## Exercise text
....

Welcome to your last week of Bereavement Boot Camp. I hope that it has been a wonderful period of growth, discovery... and perhaps just a little bit of anticipation for the future. As we wrap up Boot Camp, I want to share a brief story that I hope you will take into your heart and incorporate into your Healing Journey -- remembering your past, embracing your today and looking to your future.
I had been just over a year widowed when my mother gave me very wise advice that I follow to this very day. At that moment in time and in addition to Mike's passing (six days before Christmas and in the middle of Hanukah), I had also endured a year that included the suicide death of my uncle ten days prior to Mike's death, major abdominal surgery (an emergency) three weeks after Mike's death and the death of my father four months after losing Mike.
It was at that moment in time that Mom told me to stop and look back at how far I had progressed... and that is exactly what I did.
In terms of a Healing Journey, one year (especially the first year) doesn't seem very long and with good reason -- it isn't very long. However, when I actually stopped and examined how far I had progressed up to that point (and how far I have progressed since that time many years ago), I began appreciating the healing that I had accomplished. To this very day, I still take those occasional pauses to look back and remind myself just how far I have traveled since that awful season in time when I thought that I would never see light or know love ever again. In that same spirit, I invite you to take a periodic pause to stop, look back and see just how far you have come in your recovery -- whether your loss event was 10 months ago or 10 years ago.

....

## Raw data
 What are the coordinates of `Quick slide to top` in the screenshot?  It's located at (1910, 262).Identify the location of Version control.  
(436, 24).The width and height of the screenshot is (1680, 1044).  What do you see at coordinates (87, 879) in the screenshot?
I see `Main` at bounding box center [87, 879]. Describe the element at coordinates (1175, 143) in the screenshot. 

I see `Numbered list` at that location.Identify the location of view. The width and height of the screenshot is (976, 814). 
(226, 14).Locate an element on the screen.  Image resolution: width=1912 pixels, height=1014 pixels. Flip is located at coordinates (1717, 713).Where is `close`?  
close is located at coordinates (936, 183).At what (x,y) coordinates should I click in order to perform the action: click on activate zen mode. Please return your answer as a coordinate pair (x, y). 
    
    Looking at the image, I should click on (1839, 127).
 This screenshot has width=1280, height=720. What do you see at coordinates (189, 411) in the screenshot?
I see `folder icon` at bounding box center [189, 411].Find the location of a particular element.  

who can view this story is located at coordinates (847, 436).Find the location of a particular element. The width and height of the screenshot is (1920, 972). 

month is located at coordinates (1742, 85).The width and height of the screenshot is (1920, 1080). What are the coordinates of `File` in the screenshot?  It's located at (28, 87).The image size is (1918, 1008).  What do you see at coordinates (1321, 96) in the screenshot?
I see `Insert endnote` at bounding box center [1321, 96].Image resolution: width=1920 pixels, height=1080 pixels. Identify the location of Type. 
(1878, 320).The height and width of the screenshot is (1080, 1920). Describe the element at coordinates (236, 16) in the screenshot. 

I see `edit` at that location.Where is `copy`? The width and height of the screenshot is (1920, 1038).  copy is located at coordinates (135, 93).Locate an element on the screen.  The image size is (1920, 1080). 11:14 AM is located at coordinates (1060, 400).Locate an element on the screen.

....

## Actions to take
1/ From the Bereavement Boot Camp passage, list every death the writer says she lived through during that first period of widowhood.
2/ Write the next part of the Bereavement Boot Camp passage, starting after its final sentence.

## Exercise answers
1/
- Mike's death, six days before Christmas and in the middle of Hanukah
- Her uncle's death by suicide, ten days before Mike's death
- Her father's death, four months after she lost Mike

2/
As you continue forward on your Healing Journey, be reminded to:
a. Continually make the choice to keep healing and moving into your future: It seems rather obvious, but believe it or not, many people do not make a conscious choice to begin -- or continue -- the healing process. Remember that just by being here, we are entitled to every abundance, happiness and dream that we want to chase -- but you have to choose to do so.
b. Make time to grieve however you see fit: Most of us don't have the luxury of giving in to grief whenever the spirit takes us -- we are at work, we are running the kids, we are running errands... we're usually running somewhere and if you are anything like me, you are usually about 15 minutes behind. However, if you do not take the time to grieve, your grief will come back to bite you at some point -- that is a absolute guarantee. By setting aside "me" time (that does not include any distractions), you are allowing yourself to actually move through the grieving process in a healthy way.
c. Choose proactive coping vs. reactive coping: We generally cannot control loss situations, but we do have control over our reactions to how things are going to go from here on out. Get proactive about your healing by surrounding yourself with education and community. Going through Boot Camp is a great start, but you need to continue your education afterward and you need to become (or remain) an active part of a healing community.
d. Take conscious ownership of your Healing Journey: If you take nothing else away from Boot Camp, please take that away. Actually own your Healing Journey. Own it. It belongs to you. After you assume ownership of your Healing Journey, you must then convey this message to the people around you. Let everyone know who is in charge of your Healing Journey -- and mean it. As long as you are not coping in a destructive manner, you are meeting your responsibilities and obligations and you are not hurting yourself or anyone around you, however you choose to design and proceed on your Healing Journey is entirely up to you.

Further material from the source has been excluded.